§ **TASK BRIEF**: Please show each line of the listing where "screenshot" is present.

§ **SUPPLIED MATERIAL**:
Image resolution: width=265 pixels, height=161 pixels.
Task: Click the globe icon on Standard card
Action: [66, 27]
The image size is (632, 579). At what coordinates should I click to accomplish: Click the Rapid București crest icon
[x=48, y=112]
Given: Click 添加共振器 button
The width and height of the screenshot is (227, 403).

--

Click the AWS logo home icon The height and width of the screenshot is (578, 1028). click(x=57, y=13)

§ **OUTPUT OF THE EXERCISE**:
The width and height of the screenshot is (227, 403).
Click the AWS logo home icon The height and width of the screenshot is (578, 1028). click(x=57, y=13)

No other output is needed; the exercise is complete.